Set to be one of the most original films of this year’s Film4 FrightFest, Aaaaaaaah! is a twisted family drama with a difference: there is no dialogue, with all actors speaking in animalistic grunts and moans.
It marks the feature directorial debut of British actor Steve Oram who, along with Alice Lowe, wrote and starred in Ben Wheatley’s Sightseers.
Aaaaaaaah!, produced by Lincoln Studios, receives its world premiere today [Aug 28] and Oram believes FrightFest is the ideal place for the film to make its bow.
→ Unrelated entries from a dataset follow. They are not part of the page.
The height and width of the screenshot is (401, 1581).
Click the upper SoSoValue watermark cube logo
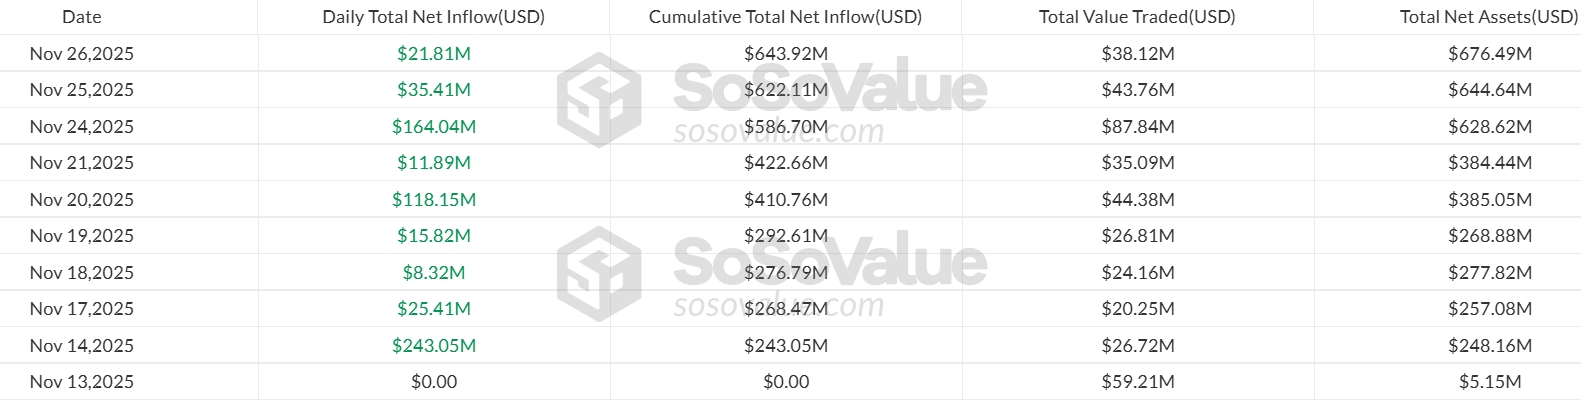click(598, 99)
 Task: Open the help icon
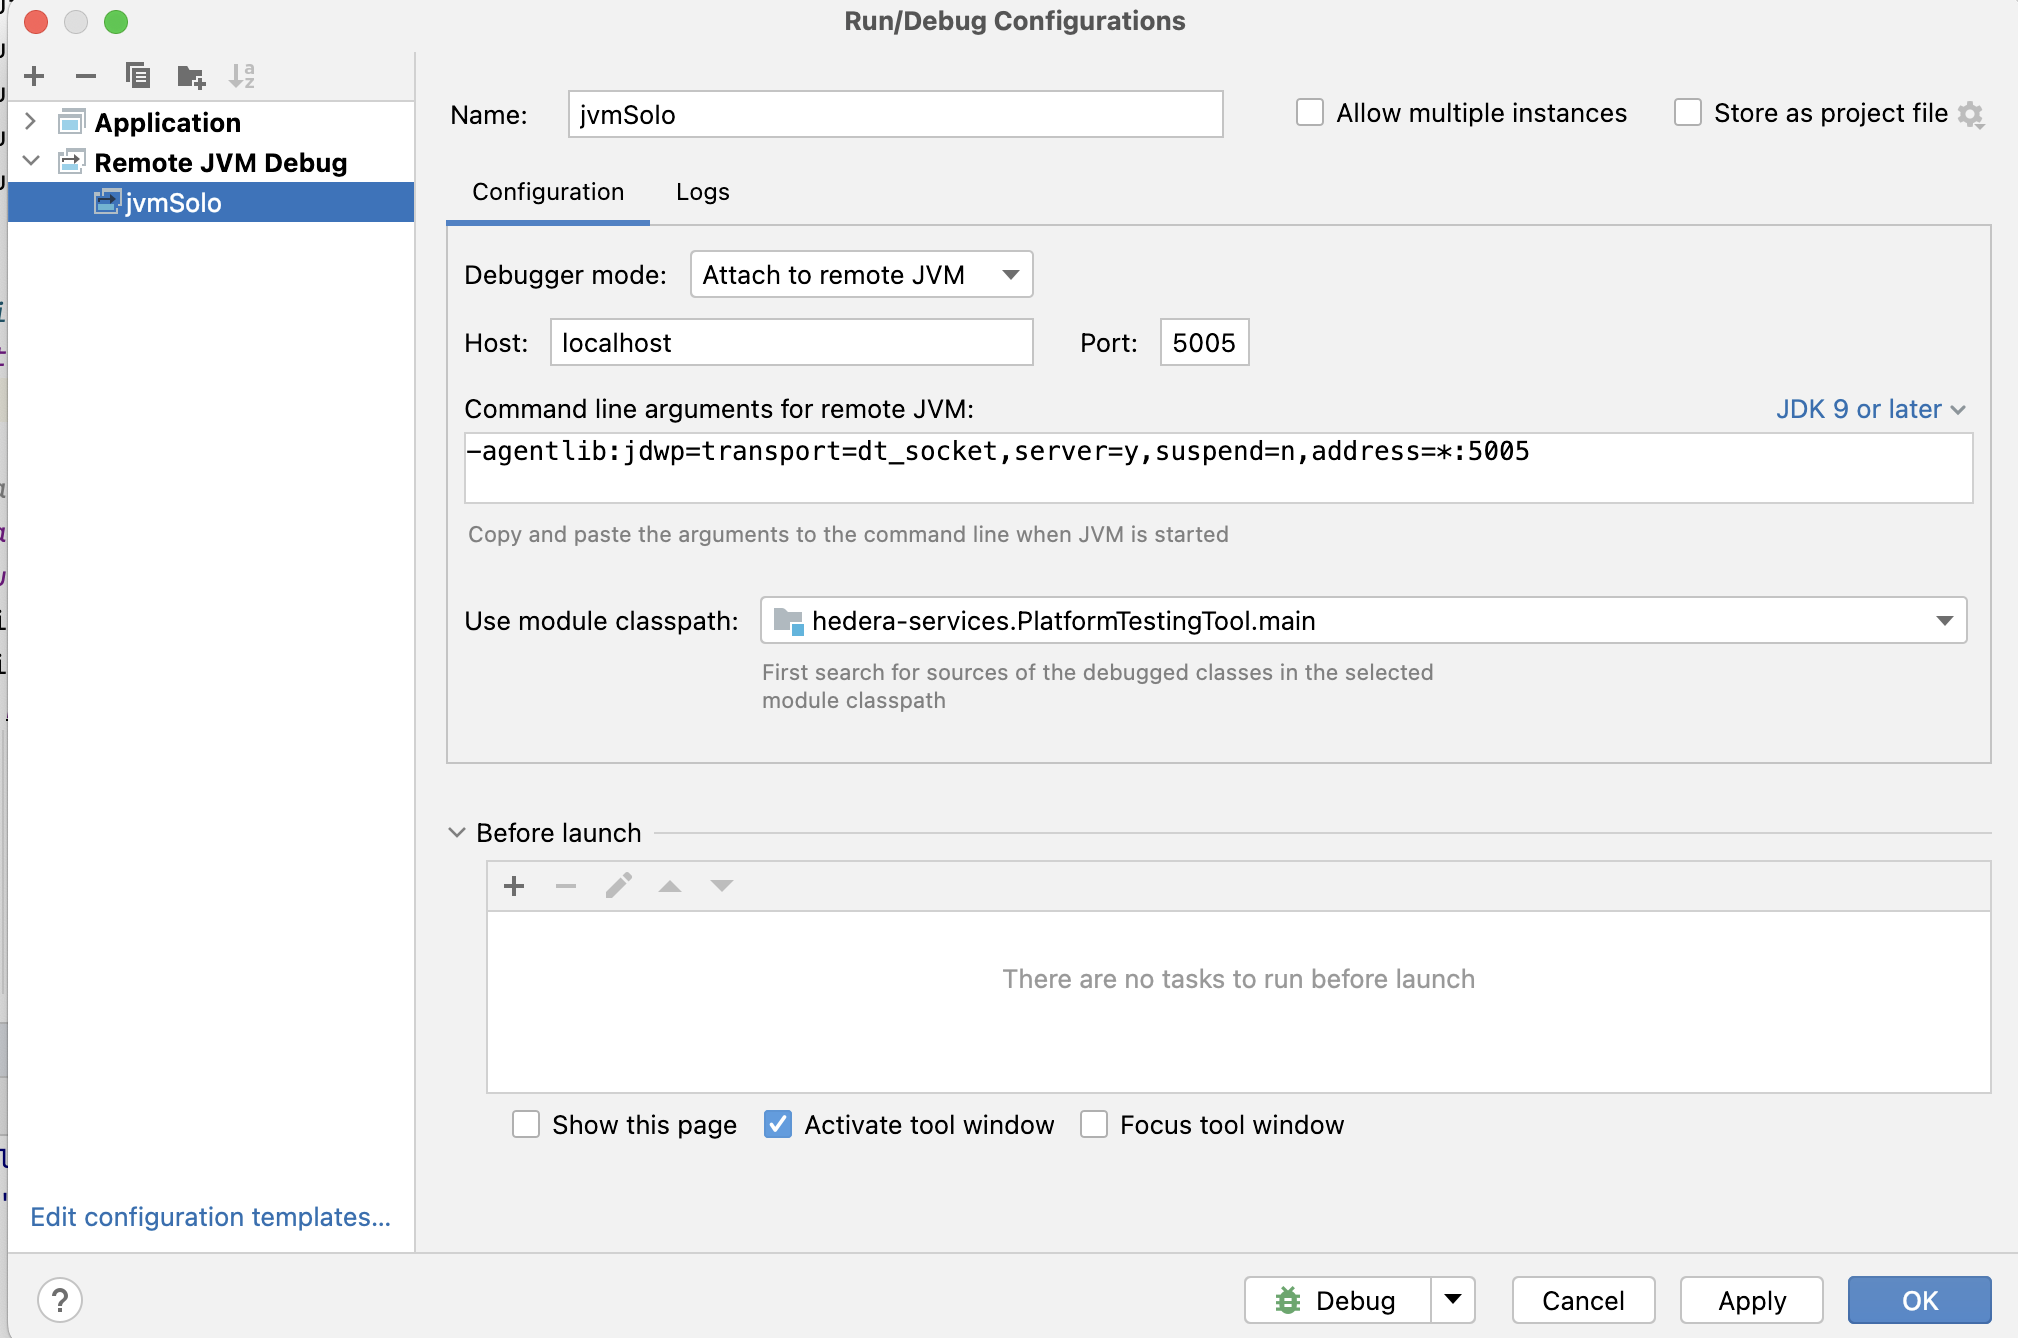click(x=62, y=1300)
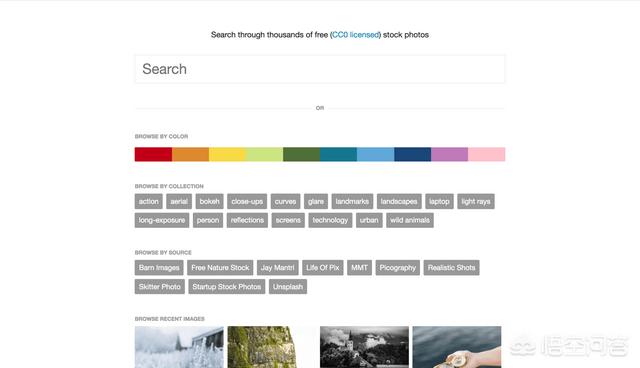Viewport: 640px width, 368px height.
Task: Browse the aerial collection tag
Action: [x=179, y=202]
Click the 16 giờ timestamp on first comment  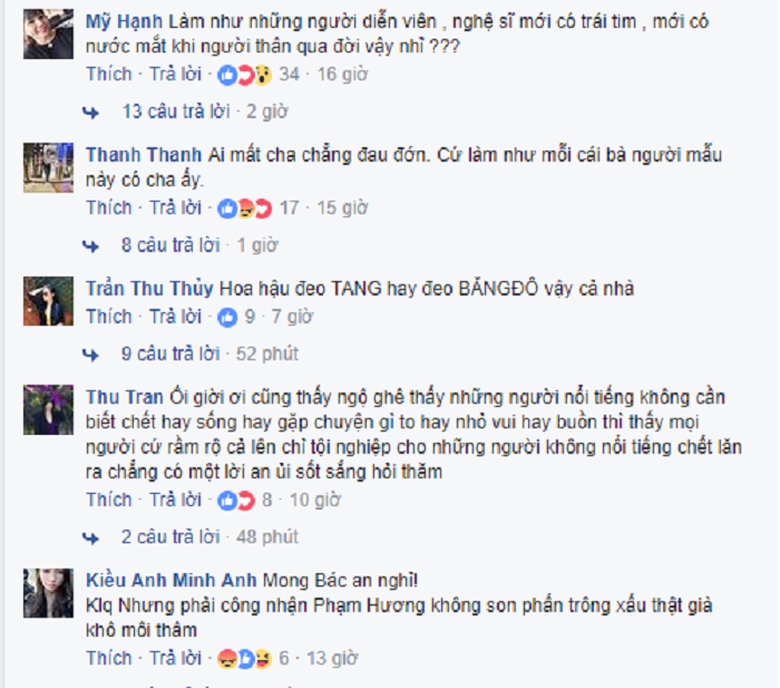tap(342, 75)
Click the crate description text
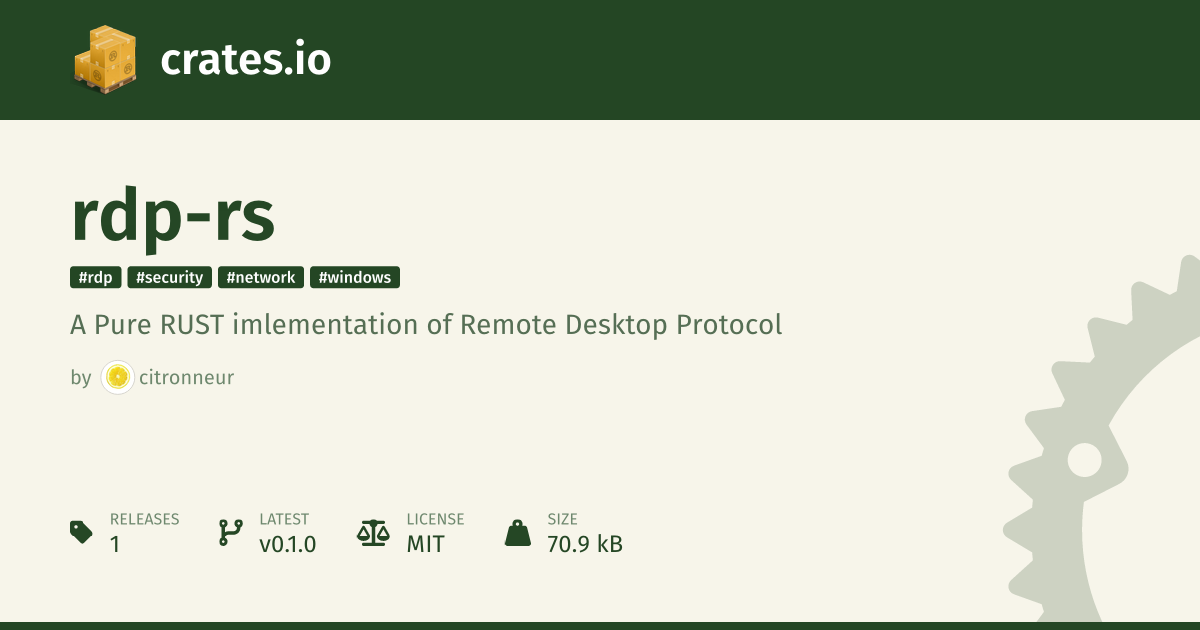This screenshot has height=630, width=1200. click(x=426, y=326)
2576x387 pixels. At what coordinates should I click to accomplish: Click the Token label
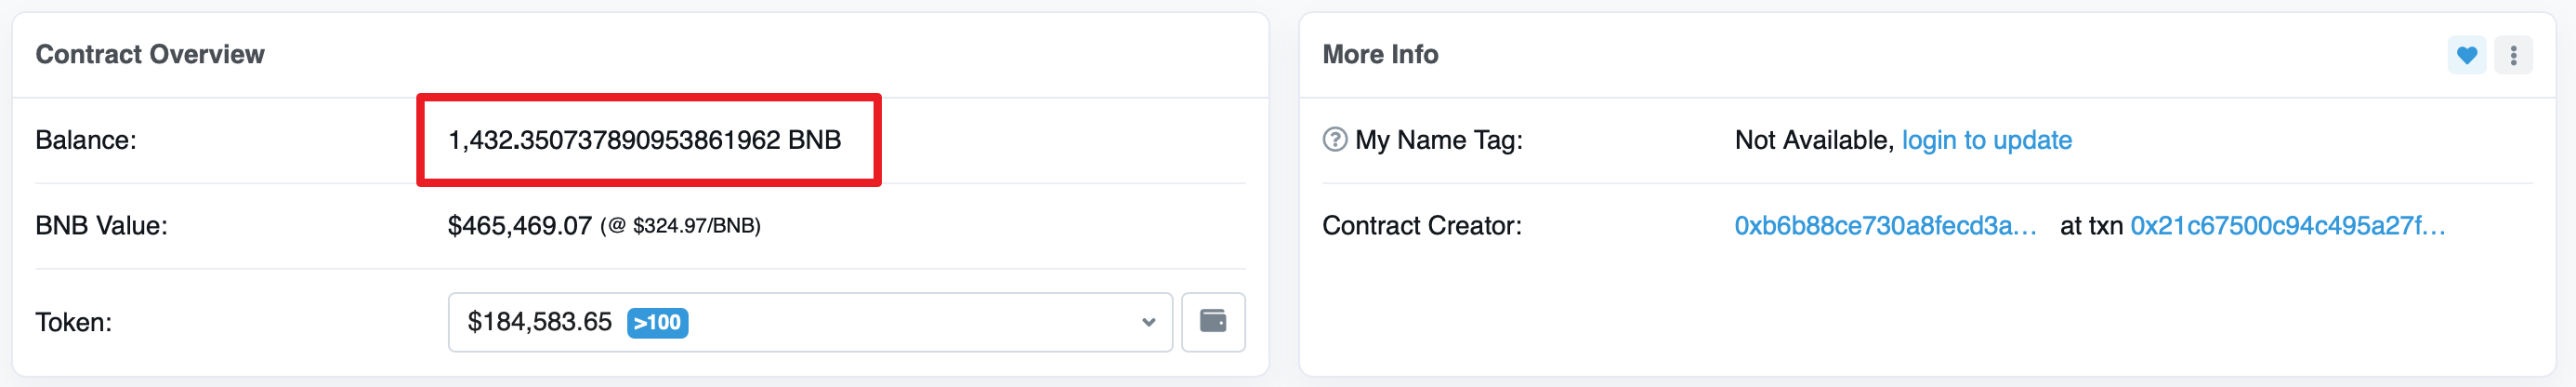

“FrightFest accepts and celebrates the weirdos, and we think we fit in quite well there,” enthuses Oram. “It’s the perfect showcase for us. It’s totally un-snooty and just about people who love strange films and horror films. It’s a big opportunity to show it to the people, which is all I care about really.”
In its enthusiasm for poo-flinging, food-fights, penis-chewing, cannibalism, tea-bagging and sudden stabbings, the film sets out to shock in a particularly cosy way
Inhabiting a waste ground somewhere between radical theatre and slob comedy, Steve Oram’s debut as a writer-director-star – following up his writer-actor work on Ben Wheatley’s Sightseers – is liable to corner a small but devoted cult following. It’s at least as interested in gross-out gags that out-gross the average Hollywood frat-boy film as it is in delivering a skewed yet pointed look at a suburban Britain where everyone communicates in grunts and gestures the way cavemen and women do in Hammer Fillms’ well-remembered prehistoric adventure films (One Million Years BC, When Dinosaurs Ruled the Earth).
AAAAAAAAH!’s specific precedents might include such one-offs as Richard Lester’s post-apocalyptic The Bed-Sitting Room, Akira Kurosawa’s rubbish-strewn Dodes’ka-den or Claude Faraldo’s Parisian troglodyte drama Themroc, but it’s fresh, distinctive and strange enough on its own and tight enough at 79 minutes not to outwear its welcome.